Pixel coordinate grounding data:
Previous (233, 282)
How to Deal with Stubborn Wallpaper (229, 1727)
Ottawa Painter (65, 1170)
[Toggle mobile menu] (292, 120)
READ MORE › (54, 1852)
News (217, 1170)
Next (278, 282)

--

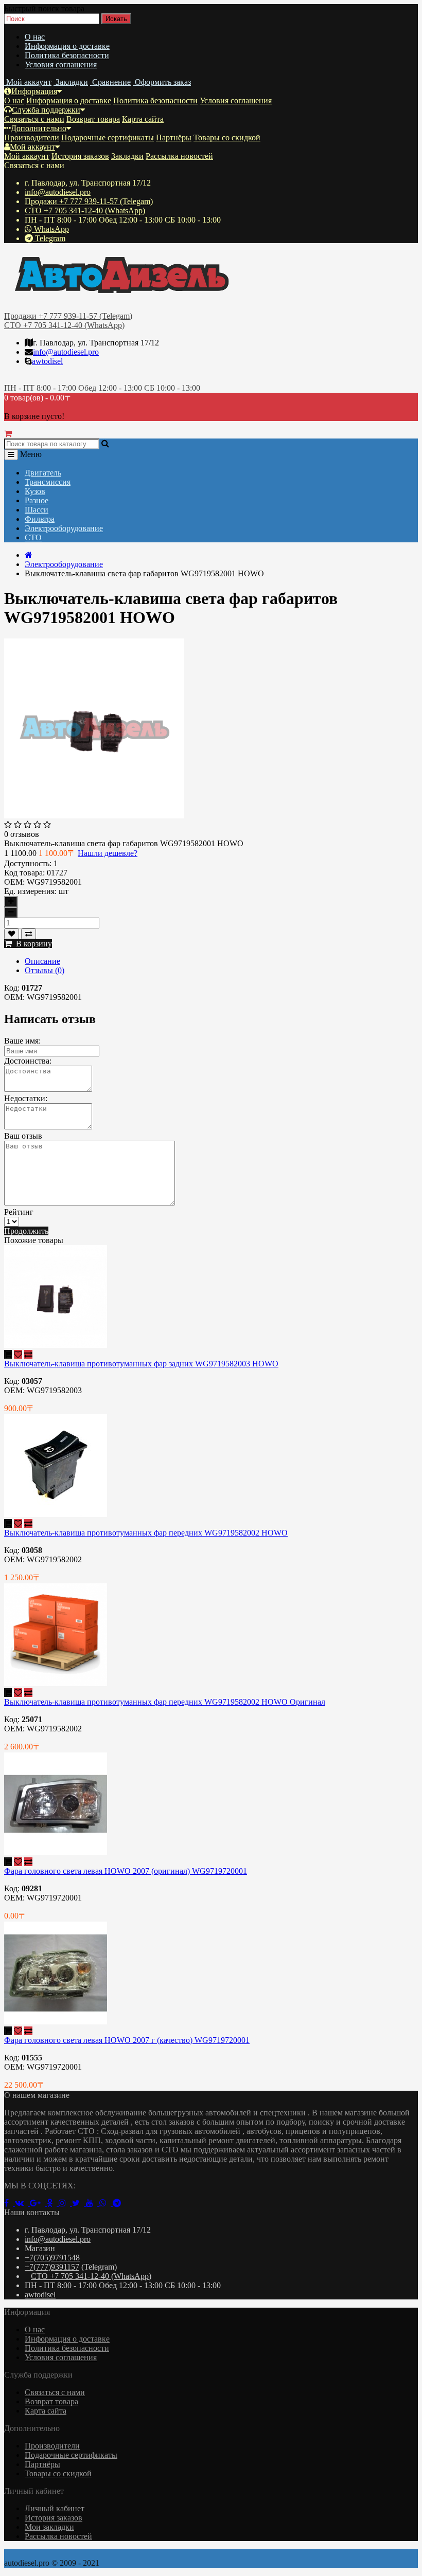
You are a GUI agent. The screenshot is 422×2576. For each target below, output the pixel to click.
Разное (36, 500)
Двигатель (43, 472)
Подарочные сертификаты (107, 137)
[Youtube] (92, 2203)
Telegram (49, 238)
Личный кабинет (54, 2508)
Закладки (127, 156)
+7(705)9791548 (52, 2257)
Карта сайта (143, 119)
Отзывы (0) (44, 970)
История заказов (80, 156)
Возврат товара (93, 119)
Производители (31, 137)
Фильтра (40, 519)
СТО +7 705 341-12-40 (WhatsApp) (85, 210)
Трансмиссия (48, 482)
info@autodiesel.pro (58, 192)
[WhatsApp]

● WHAT THE EXERCISE ASKS:
Using the data above, extract exactly the lines from the one that holds "Previous (233, 282)" to the one that holds "Next (278, 282)", both ends included, and no others.

● EXERCISE RESPONSE:
Previous (233, 282)
How to Deal with Stubborn Wallpaper (229, 1727)
Ottawa Painter (65, 1170)
[Toggle mobile menu] (292, 120)
READ MORE › (54, 1852)
News (217, 1170)
Next (278, 282)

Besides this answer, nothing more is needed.